## Records supplied
──────────────────────────────
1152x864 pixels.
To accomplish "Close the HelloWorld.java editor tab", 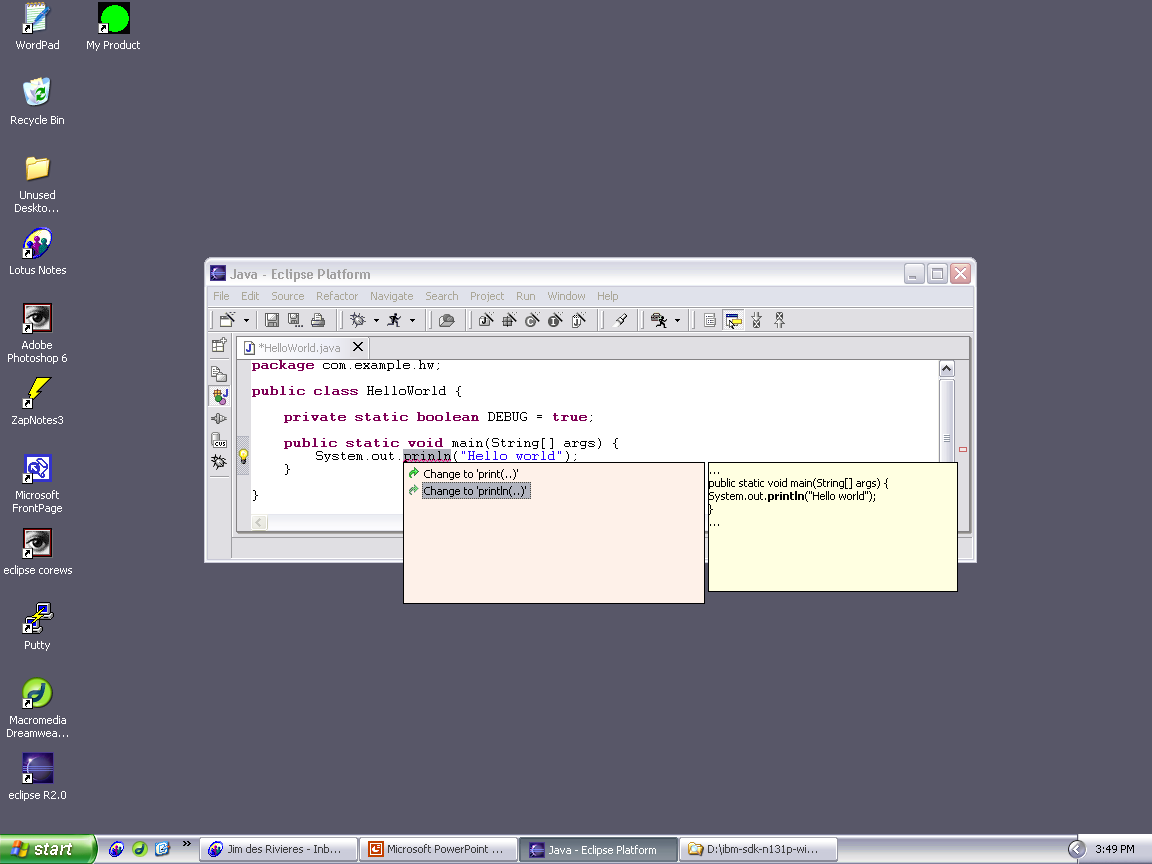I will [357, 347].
──────────────────────────────
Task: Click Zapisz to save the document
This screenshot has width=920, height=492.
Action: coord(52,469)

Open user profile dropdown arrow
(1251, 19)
──────────────────────────────
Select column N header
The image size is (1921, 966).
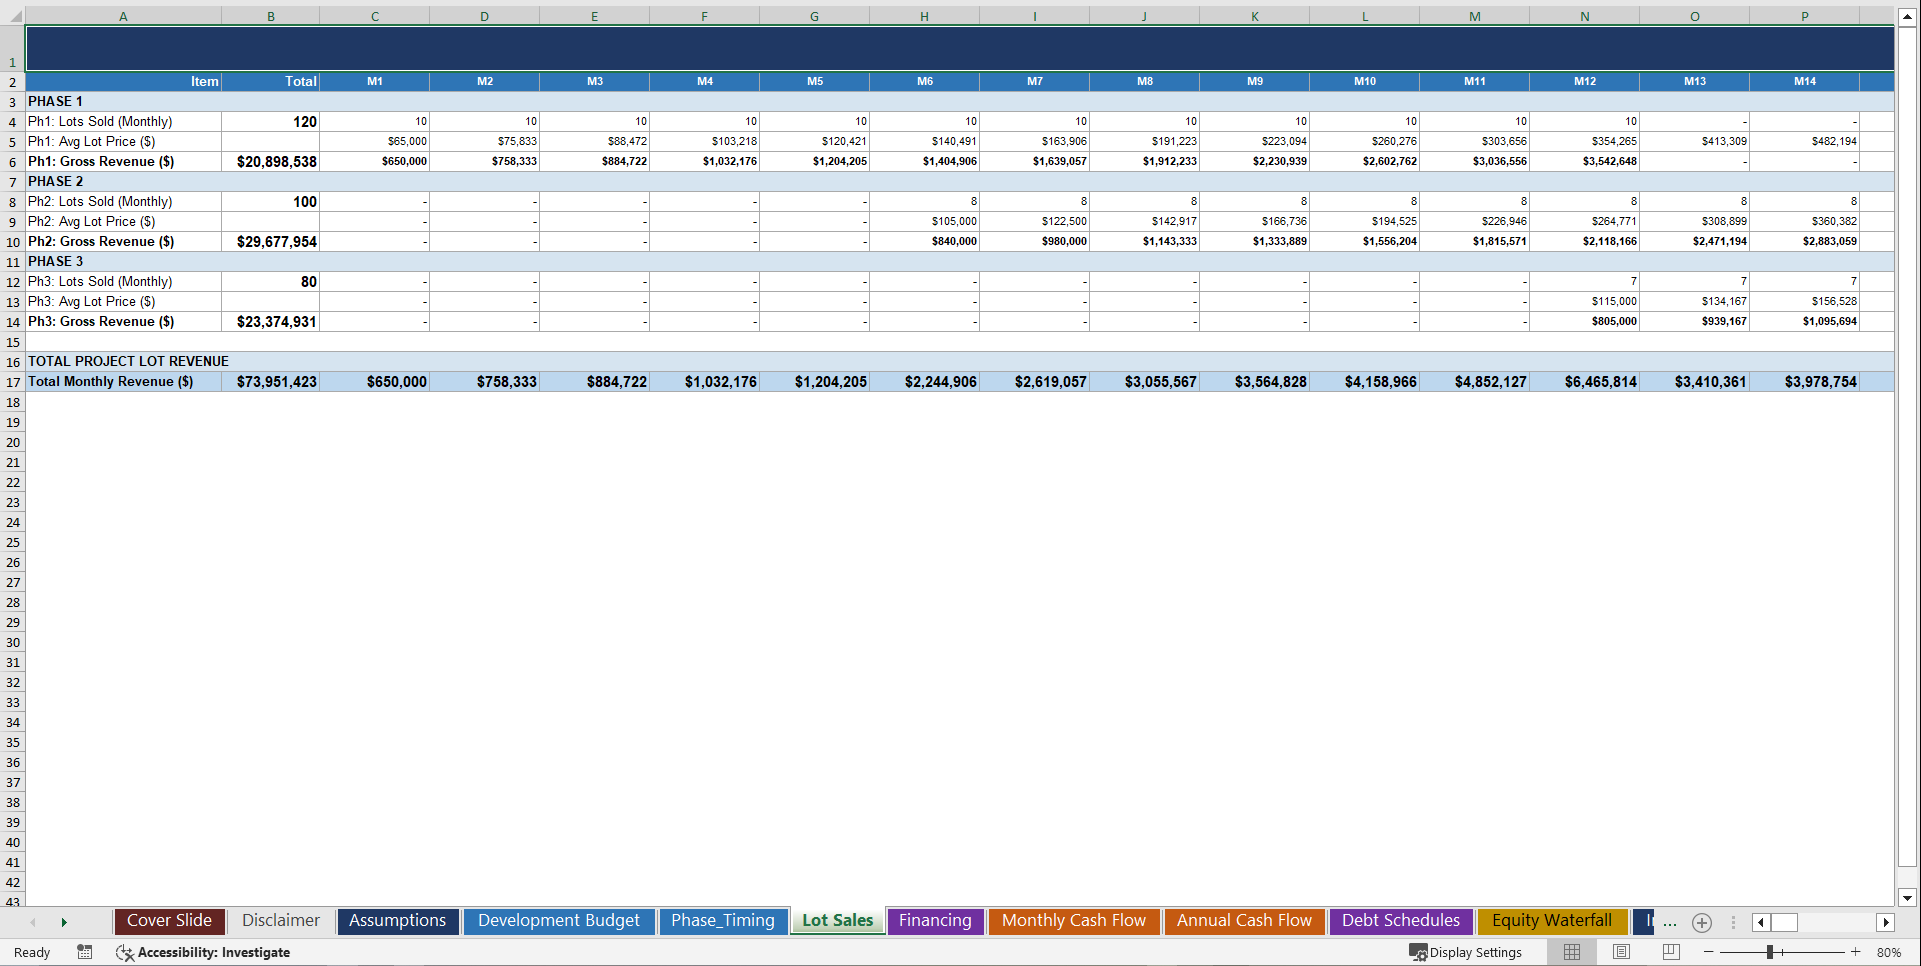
──────────────────────────────
## Request
Pick out every row above that contains the word "save" and copy each one in full.

## Problem solution
Task: Click Zapisz to save the document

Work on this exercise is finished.